カルシウム枯渇の指標となる多層化した小胞体膜構造を発見

理化学研究所は2月17日、マウスの筋芽細胞内の小胞体を観察し、小胞体内カルシウム濃度の低下が骨格筋形成前に起こり、筋分化のシグナルとして働くことを見いだしたと発表した。


画像はプレスリリースより

この研究結果は、同研究所の中野生体膜研究室の中西慶子元協力研究員(現 理研小林脂質生物学研究室協力研究員)、森島信裕元専任研究員(現 理研小林脂質生物学研究室専任研究員)らによるもの。研究チームは、筋芽細胞が融合し筋肉が作られる過程の小胞体を蛍光標識して観察。その結果、小胞体が部分的に変形して球やリング状に見える特殊な構造(SARC体)が一時的にできることを発見した。このSARC体を解析すると、小胞体内のカルシウムの濃度が低下すると生じることが分かったという。

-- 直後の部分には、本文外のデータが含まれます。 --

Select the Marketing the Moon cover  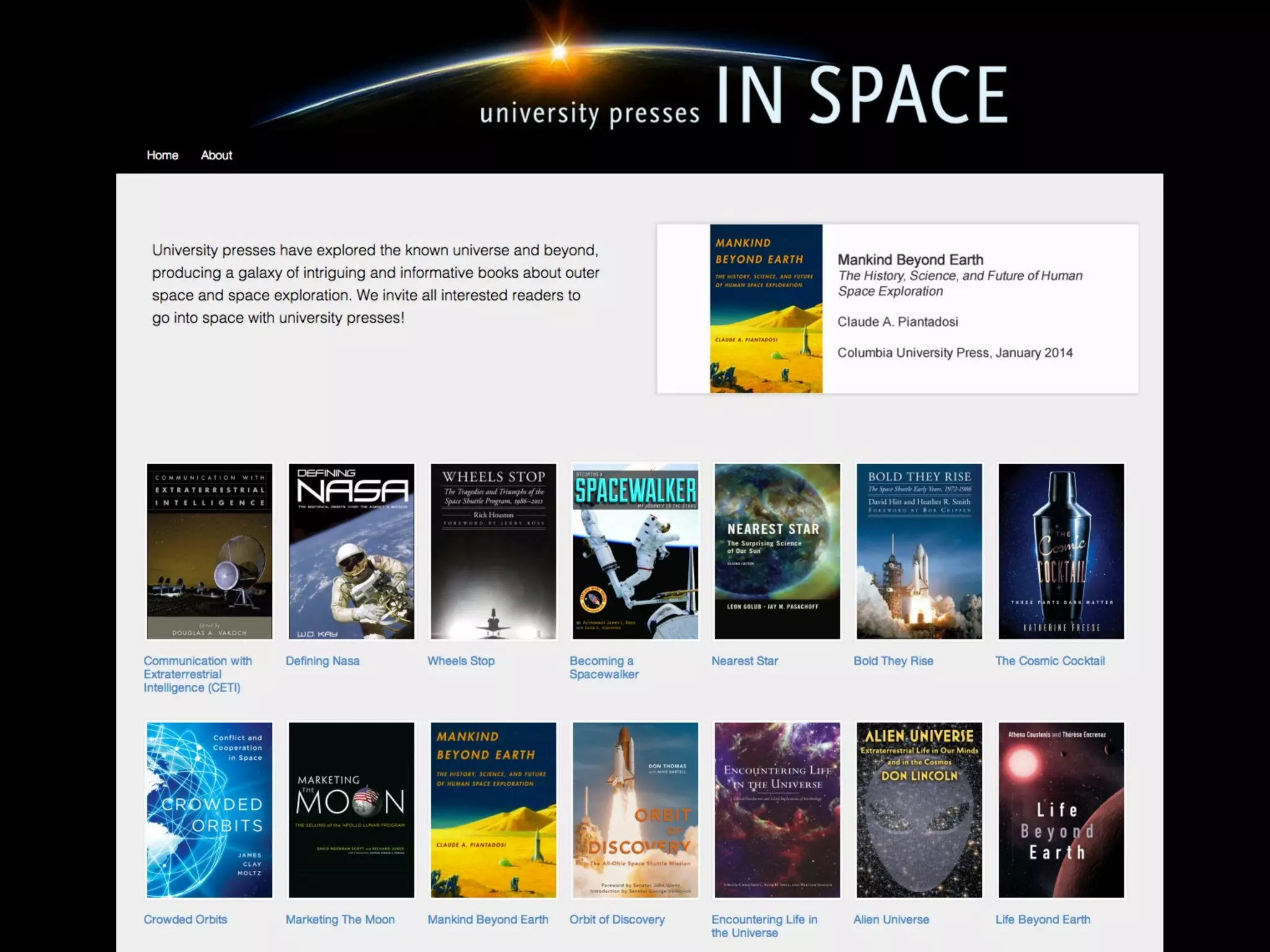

また、小胞体からカルシウムを放出する出口となっているカルシウムチャネルをふさぎ、カルシウム濃度の低下を防ぐと、SARC体はできず、小胞体ストレスも見られなくなり、筋芽細胞の融合が起こらなくなった。これは、筋肉を作る過程の進行には、小胞体のカルシウム濃度の低下が必要なことを示しているという。

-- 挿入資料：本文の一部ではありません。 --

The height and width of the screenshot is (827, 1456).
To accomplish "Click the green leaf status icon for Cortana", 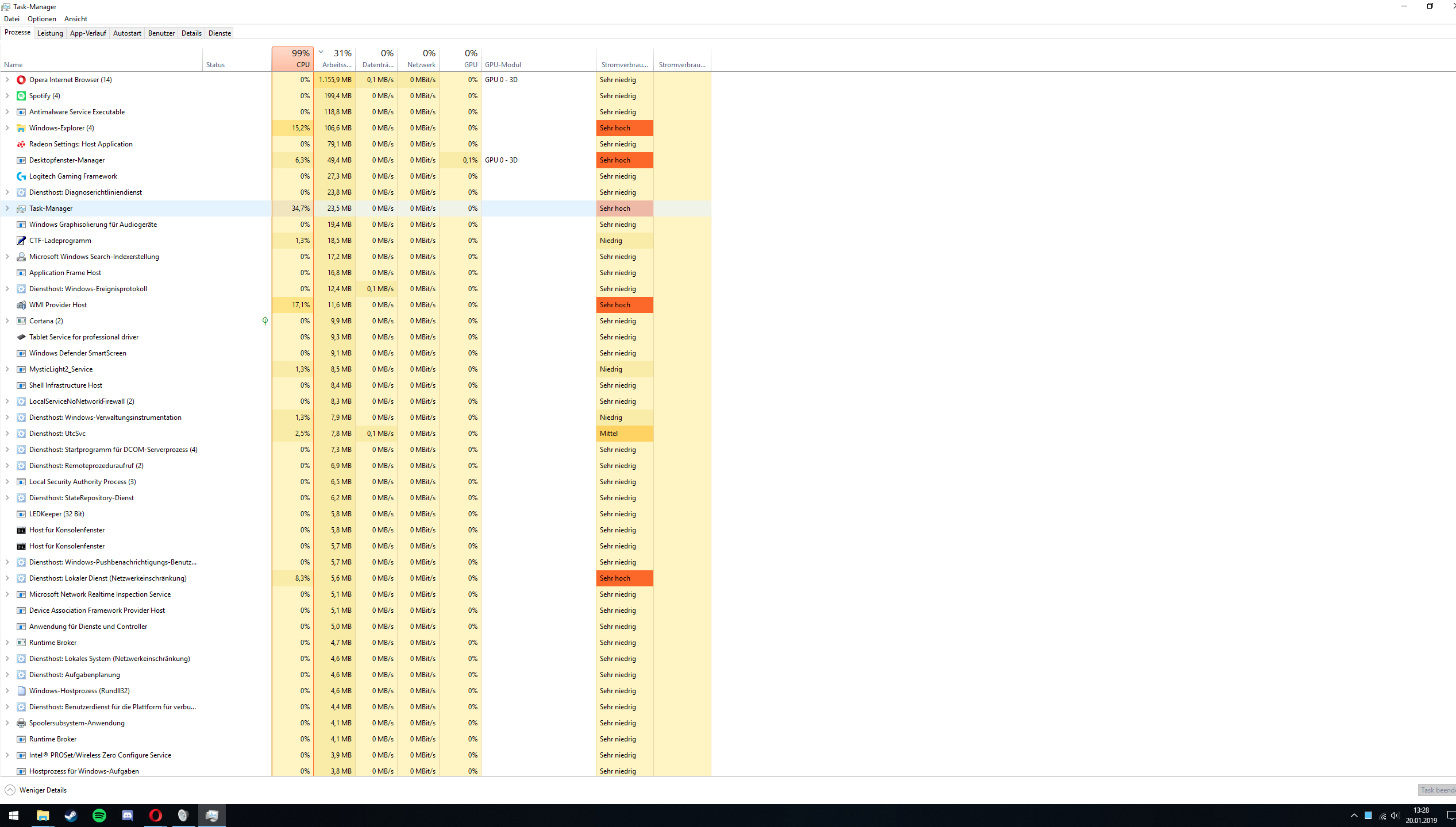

病気や高齢化に伴う筋萎縮の予防や改善に役立つ可能性も

一方で筋肉の収縮は、カルシウムが小胞体から出入りすることで制御されていることも分かっている。つまり、小胞体内のカルシウムは、筋肉を動かしているだけではなく、筋肉を作るためのシグナル発信にも関わっていると結論付けられる。

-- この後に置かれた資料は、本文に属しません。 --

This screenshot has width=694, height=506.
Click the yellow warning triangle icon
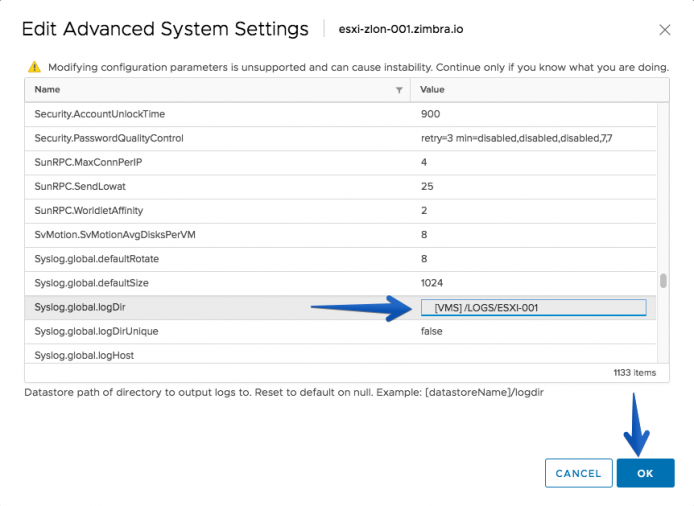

筋分化過程において、あらかじめプログラムされたカルシウム枯渇が起こるメカニズムを解明すれば、筋分化の制御機構がより詳細に理解でき、さらに筋芽細胞内の小胞体内カルシウム濃度を人為的にコントロールすることができれば、筋芽細胞の融合を促進させて筋肉作りの効率を上げることにつながる。研究グループは今回の発見について、病気や高齢化などに伴う筋萎縮の予防や改善にも役立つ可能性があり、今後に期待が持てるとしている。